Consigne
Pouvez-vous renvoyer mot pour mot le passage du texte sur la société hollandaise qui commence aux mots « 1. D’alors, et, dans » et s'arrête après « des plus désirables. » ?

Wurts… Ah ! quel nom, grand Roi, quel Hector que ce Wuits !

Elle peint au naturel et avec enjouement la société hollandaise d’alors[1], comme eût fait une Française détachée de Paris et qui aurait noté à livre ouvert les ridicules et les pesanteurs : « Hier, nous jouîmes des plaisanteries d’un jeune Amsterdammois. » Et les demoiselles nobles à marier, elle oublie qu’elle l’est et qu’elle n’aura que peu de dot ; elle s’égaie en attendant :

« Faites, je vous prie, mes compliments à cette freule. Ne trouverait-elle point, comme madame Ruisch, que, pendant un temps si pluvieux, où l’on ne sait que faire, il faudrait, pour s’amuser, se marier un peu ? »

« Ce que vous dites du pouvoir de la dot et de l’inutilité de la parure, m’a fait rire, tout comme si je n’y avais point d’intérêt et comme si je n’avais rien de commun avec ces demoiselles qui perdent leurs peines et leur temps, sans s’attirer autre chose que de stériles douceurs. Ah ! laissez-nous ce plaisir, cette légère espérance pour consolation. Qui sait ? il y a des amants moins solides. »

« … Ah ! ma chère mère, n’y pensez plus. Regardez plutôt ma cousine (qui se mariait), son air, sa robe, ses pensées ; car je vous demanderai compte de tout cela. Il me semble qu’un volume entier de titres ne me ferait pas envier ce jour-ci ; il faut bien autre chose pour compenser ce qu’un engagement éternel a d’effrayant. Je souhaite que ma cousine sente cette autre chose, ou qu’elle ne sente point d’effroi. Je voudrais qu’elle fût bien gaie et qu’elle ne pleurât qu’un peu ; car elle pleurera ; cela est, dit-on, dans l’ordre. »

  1. D’alors, et, dans tout ce qui suit, je prie de remarquer que je n’entends parler avec madame de Charrière que du passé ; la société actuelle de La Haye est, m’assure-t-on, des plus désirables.

Données sources
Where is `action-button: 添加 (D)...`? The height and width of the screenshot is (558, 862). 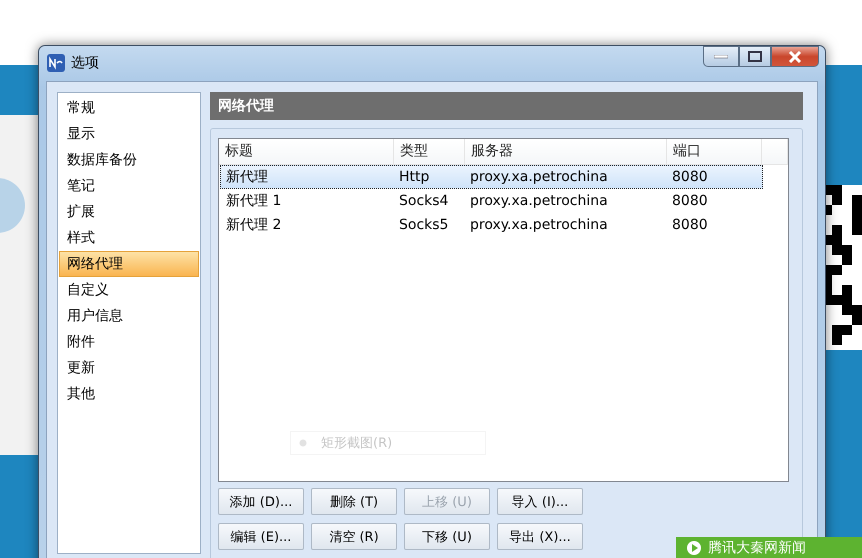 action-button: 添加 (D)... is located at coordinates (261, 502).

Résultat attendu
1. D’alors, et, dans tout ce qui suit, je prie de remarquer que je n’entends parler avec madame de Charrière que du passé ; la société actuelle de La Haye est, m’assure-t-on, des plus désirables.